Index of "Good Old Days" Articles
Clark County Press, Neillsville
May 28, 1997, Page 32
Transcribed by Sharon Schulte
Good Old Days
Clark County News of 1911
James L. Gates
James L. Gates was a pioneer in Clark County's lumbering industry and one of the chief promoters in the growth of the Neillsville business district.
James L. Gates was an energetic individual influential in Clark County’s development, referred to as a self-made man of this country.
Starting life with limited schooling, a period of but three months, he later became credited with being one of the largest individual holders of pine lands in the United States, his interests in the states of Wisconsin and Florida.
Gates was born in the pine forests of the Adirondack Mountains, N.Y. in 1850. His father was a timber inspector, and as a child he followed him through the pine woods thus instinctively acquiring a knowledge of the giant trees which were to be the basis for his eventual wealth.

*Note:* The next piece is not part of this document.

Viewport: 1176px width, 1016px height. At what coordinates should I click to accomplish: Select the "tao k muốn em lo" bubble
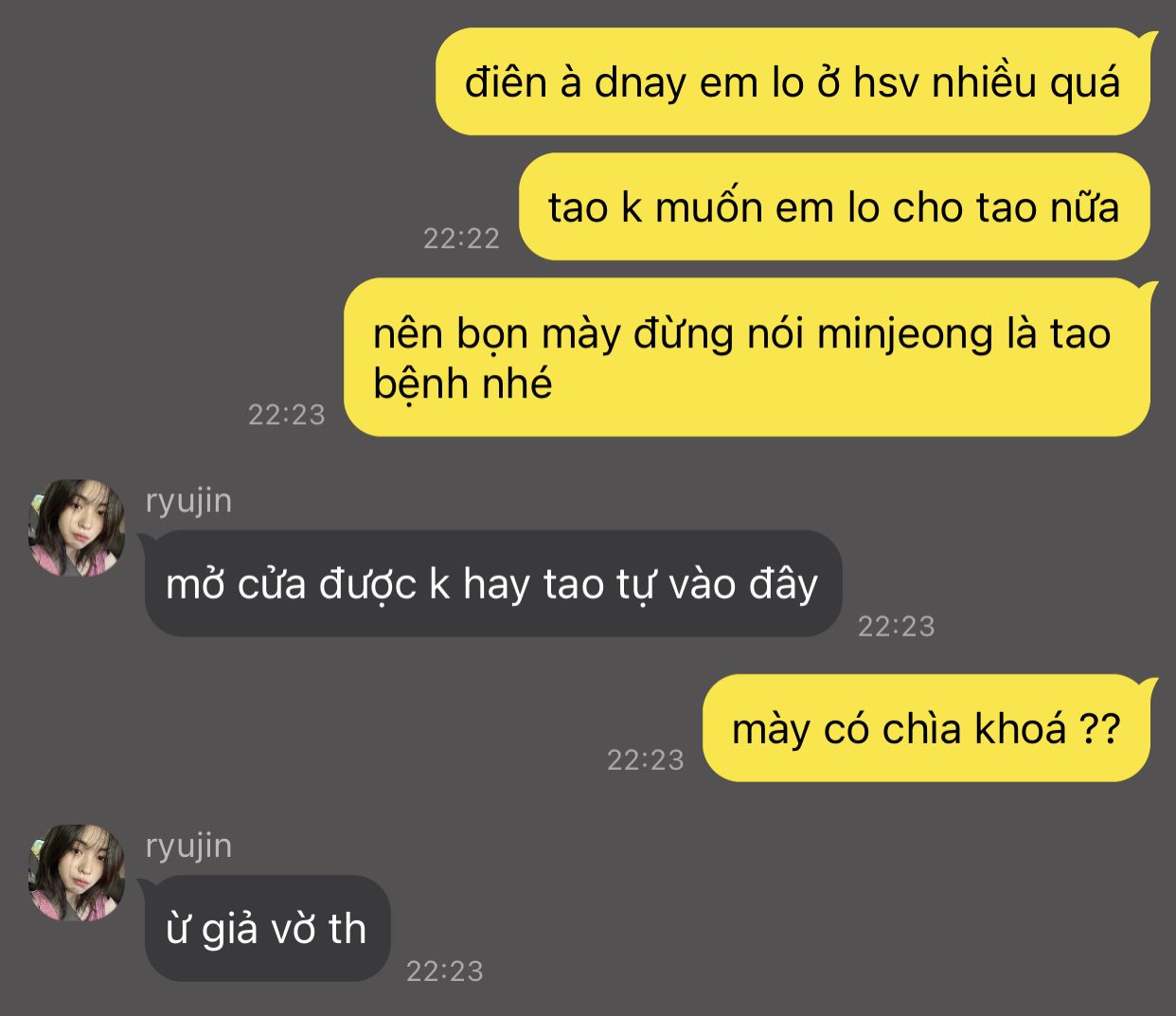pos(834,207)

Daniel Gates, the father, died in 1885; his mother was formerly Jane Hewett. In 1856, when James was six years of age, his parents moved to Neillsville, where the father continued to work as a lumberman and the son followed in his footsteps. Natural ambition pushed the younger Gates into acquiring information which he needed to become a lumberman. When only sixteen years of age, he had advanced to the position of foreman in a logging camp on the Black River. Although it was unusual that one of young should be a "boss," he not only remained the foreman, but proved himself among the most competent ones in that region.
Gates believed that a railroad from Merrillan to Neillsville would be of great advantage, and when told that the proposed route was impracticable, he surveyed the line himself, and became instrumental in the construction work.
The Neillsville bank was founded by James L. Gates in 1879, being affiliated with the business for three years. The above bank building was the second structure on the corner of Hewett and Sixth Street.
He was virtually unacquainted with banking, but in 1879 he founded the Neillsville Bank, which became a most flourishing institution, operating it successfully for three years. It seemed whenever he took hold of a project, it continued to succeed.
For many years, Gates was a chief promoter of the material prosperity of Neillsville. He founded the firm of Gates, Stannard & Co., which operated the largest mercantile business in the city. He erected a number of most substantial buildings, including two of its finest brick blocks, and introduced the telegraph and telephone, enabling the U.S. Signal Service to be installed.
The rich natural resources and broad possibilities of the Lake Superior regions early claimed his attention, and he made a large investment in its timber and mineral lands. He was one of the main moves in the enterprise which secured the franchise and built the Sault Ste. Marie railroad, being a director in the company organized for that purpose.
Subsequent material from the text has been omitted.